Dritte Anmerkung: Alle Klischees über den gewöhnlichen Westen zerbrechen, wenn sie mit der objektiven Realität in Berührung kommen. Man denkt, die Europäer hätten sich längst bedingungslos dem islamischen Sieger ergeben und der Durst nach Wohlstand und unscharfen Menschenrechtsideen hätten die christlichen Prinzipien endgültig geschlagen; man denkt, die einfachen unschuldigen Hoffnungen auf ein geheimnisvolles Ende des Lebens gehören endgültig zum Kapital der betagten Verlierer und - altersschwachen Ausgestoßenen. In Teilen ist da etwas Wahres dran, wenn wir oberflächlich urteilen und den soziologischen Gesetzen der großen Zahlen glauben (wer die zahlenmäßige Mehrheit hat, hat gewonnen). Aber wenn wir von den Höhen der Abstraktion heruntersteigen in die Welt der normal Sterblichen, um diese Fakten aufmerksam und vor allem in ihrer Dynamik einzuschätzen, scheint es, dass es um die Dinge doch nicht so schlecht steht.
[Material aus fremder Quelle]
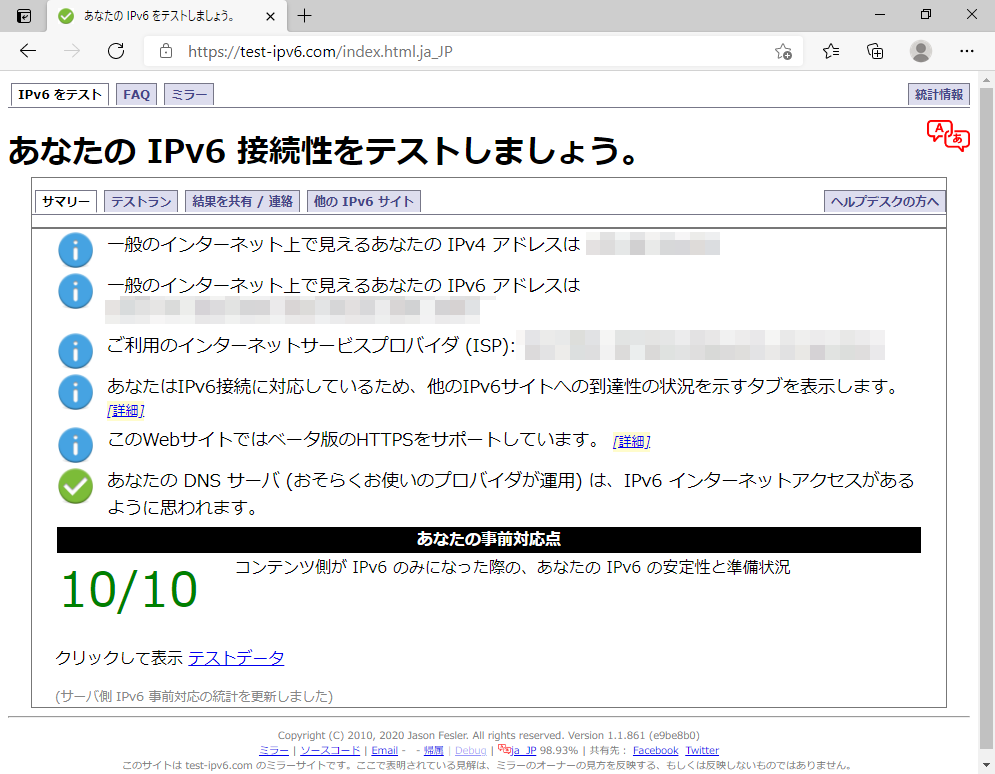Open the red language translation icon
Screen dimensions: 995x774
pos(947,135)
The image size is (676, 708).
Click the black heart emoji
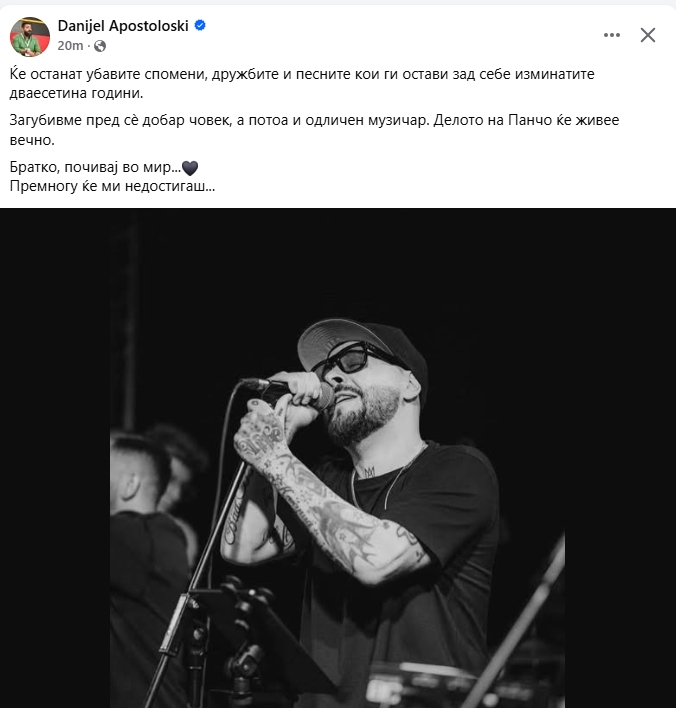pyautogui.click(x=190, y=168)
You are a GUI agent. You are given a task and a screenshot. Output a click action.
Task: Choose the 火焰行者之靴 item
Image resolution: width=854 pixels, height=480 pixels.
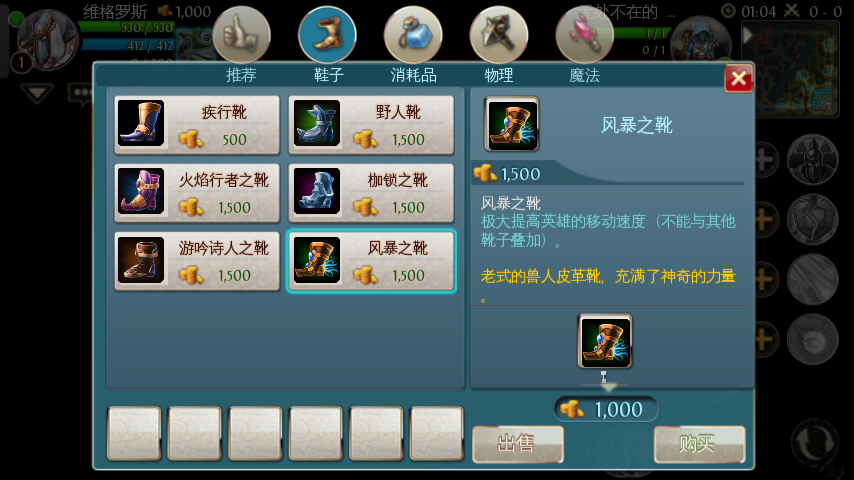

Oder zumindest nicht um alle Dinge. Das bedeutet, es gibt eine ordentliche Wahrscheinlichkeit, dass das Leben auch eine andere Richtung nehmen kann. Nicht überall, nicht für alle, aber für viele.

Der Autor
Das Gesicht des 1962 geborenen Aleksandr Archangelskij ist dem russischen Publikum vor allem als Moderator der populären wöchentlichen Talkshow In der Zwischenzeit wohlbekannt, die auf dem russischen Kanal «Kultur» ausgestrahlt wird. Die Sendung ist Themen von gesellschaftlicher, kultureller und religiöser Aktualität gewidmet. Sie vermeidet in der Regel banale und abgegriffene Urteile. Ferner ist er Historiker und Publizist, Herausgeber der Tageszeitung Izvestija und Autor zahlreicher Publikationen. Im März 2004 war er einer der Redner bei der öffentlichen Präsentation des Buches Warum die Kirche?, die in der «Bibliothek des Geistes» in Moskau stattfand.